Imitation crab sticks are a processed food product designed to look and taste like crab. It is an cheap alternative to real crab meat and it is much easier to work with than a real crab. It can be eaten on its own or used in a variety of seafood dishes, such as seafood salad and sushi. Imitation crab meat has a rubbery texture and salty taste. It usually smells similar to real crab meat, and this smell is especially strong if it is cooked. If you have ever wondered how crab sticks are made, keep reading to find out.
How is imitation crab meat made?
The first part of the manufacturing process is to mince the fish, commonly Alaska pollock although others are used. In Japan, where imitation crab was invented, this minced fish is called surimi (Japanese for ground meat). The surimi is then repeatedly rinsed with water in a large tank to remove the undesirable materials. The minced fish is then placed on a screen filter to remove any remaining bones and fish scales. It is then sent to have the water removed. Sugar, or sugar substitute, is used to sweeten the mixture and provide a preservative effect. This is then tested for quality and frozen.

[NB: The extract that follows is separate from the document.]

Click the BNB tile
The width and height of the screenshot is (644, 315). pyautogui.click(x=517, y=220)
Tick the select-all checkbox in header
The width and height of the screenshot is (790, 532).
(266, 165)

The second part of the process is actually forming the crab sticks. The first step of this process is to defrost the surimi and cut it into smaller portions. This is mixed with salt, starch, egg whites, and real or imitation crab flavoring. A machine forms these into a thin sheet, and the mixture is then cooked. They are then sliced into crab sticks and the red/orange food coloring is added to the outside of the stick. The crab sticks are then packaged for shipping.